Task statement: List each line of the entries below that contains the string "chart". Matching is case-sensitive.

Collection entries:
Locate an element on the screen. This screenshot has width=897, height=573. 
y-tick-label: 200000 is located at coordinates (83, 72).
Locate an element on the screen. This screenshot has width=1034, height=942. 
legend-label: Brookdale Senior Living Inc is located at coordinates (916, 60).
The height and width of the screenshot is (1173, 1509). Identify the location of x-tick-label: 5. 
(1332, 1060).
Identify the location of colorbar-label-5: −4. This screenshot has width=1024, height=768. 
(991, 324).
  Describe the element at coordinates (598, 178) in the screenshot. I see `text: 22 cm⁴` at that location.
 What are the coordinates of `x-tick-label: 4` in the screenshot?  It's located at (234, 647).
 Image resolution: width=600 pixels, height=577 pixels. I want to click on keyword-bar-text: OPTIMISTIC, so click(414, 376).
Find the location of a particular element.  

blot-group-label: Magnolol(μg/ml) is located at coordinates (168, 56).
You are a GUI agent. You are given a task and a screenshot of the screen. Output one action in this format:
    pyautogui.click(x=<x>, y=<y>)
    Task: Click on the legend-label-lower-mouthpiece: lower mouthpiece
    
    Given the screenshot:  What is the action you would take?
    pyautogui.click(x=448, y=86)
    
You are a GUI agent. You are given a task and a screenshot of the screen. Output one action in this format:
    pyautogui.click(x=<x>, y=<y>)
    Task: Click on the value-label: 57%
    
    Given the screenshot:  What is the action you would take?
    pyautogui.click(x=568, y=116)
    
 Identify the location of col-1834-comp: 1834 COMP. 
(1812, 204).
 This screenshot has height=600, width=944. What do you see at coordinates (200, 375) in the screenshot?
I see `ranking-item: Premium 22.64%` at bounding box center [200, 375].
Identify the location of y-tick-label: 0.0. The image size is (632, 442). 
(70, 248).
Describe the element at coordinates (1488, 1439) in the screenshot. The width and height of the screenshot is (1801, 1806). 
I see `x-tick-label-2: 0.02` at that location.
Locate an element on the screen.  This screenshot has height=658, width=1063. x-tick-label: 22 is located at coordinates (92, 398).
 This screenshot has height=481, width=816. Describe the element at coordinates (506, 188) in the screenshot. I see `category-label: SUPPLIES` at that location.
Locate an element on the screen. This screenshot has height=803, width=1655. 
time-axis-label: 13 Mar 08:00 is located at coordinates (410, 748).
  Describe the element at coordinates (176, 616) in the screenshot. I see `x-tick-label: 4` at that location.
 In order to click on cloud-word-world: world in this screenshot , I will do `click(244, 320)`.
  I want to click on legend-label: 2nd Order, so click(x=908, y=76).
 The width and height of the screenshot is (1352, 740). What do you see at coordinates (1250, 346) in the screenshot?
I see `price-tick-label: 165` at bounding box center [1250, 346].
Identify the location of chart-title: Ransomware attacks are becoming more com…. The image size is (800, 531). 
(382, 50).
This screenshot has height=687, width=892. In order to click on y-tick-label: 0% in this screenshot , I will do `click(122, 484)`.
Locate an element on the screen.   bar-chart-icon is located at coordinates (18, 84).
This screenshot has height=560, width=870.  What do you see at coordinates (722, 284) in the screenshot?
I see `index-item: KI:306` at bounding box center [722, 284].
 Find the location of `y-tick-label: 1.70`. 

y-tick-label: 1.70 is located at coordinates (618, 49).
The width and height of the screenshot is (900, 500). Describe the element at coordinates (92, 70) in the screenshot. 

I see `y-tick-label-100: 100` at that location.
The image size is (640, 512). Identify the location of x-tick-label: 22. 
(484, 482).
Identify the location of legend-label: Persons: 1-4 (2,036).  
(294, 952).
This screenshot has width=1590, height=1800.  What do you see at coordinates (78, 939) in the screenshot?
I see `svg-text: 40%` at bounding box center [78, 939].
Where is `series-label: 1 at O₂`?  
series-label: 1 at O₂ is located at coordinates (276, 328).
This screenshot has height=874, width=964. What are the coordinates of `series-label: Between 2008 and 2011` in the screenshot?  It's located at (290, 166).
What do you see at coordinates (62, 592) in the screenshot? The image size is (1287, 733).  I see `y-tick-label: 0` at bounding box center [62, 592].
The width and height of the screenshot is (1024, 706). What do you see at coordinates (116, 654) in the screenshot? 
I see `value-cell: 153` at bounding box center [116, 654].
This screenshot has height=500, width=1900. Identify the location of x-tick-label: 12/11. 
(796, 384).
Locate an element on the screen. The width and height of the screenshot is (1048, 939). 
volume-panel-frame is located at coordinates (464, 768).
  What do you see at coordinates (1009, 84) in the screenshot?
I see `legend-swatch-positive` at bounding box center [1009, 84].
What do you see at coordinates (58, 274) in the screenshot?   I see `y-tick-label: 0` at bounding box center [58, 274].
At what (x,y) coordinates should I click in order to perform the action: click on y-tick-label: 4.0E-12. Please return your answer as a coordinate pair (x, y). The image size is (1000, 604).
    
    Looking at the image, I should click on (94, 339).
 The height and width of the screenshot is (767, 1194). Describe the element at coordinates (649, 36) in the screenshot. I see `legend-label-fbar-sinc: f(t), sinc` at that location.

Reply to the task:
Identify the location of chart-title: Ransomware attacks are becoming more com…. The image size is (800, 531). 
Locate an element on the screen.   bar-chart-icon is located at coordinates (18, 84).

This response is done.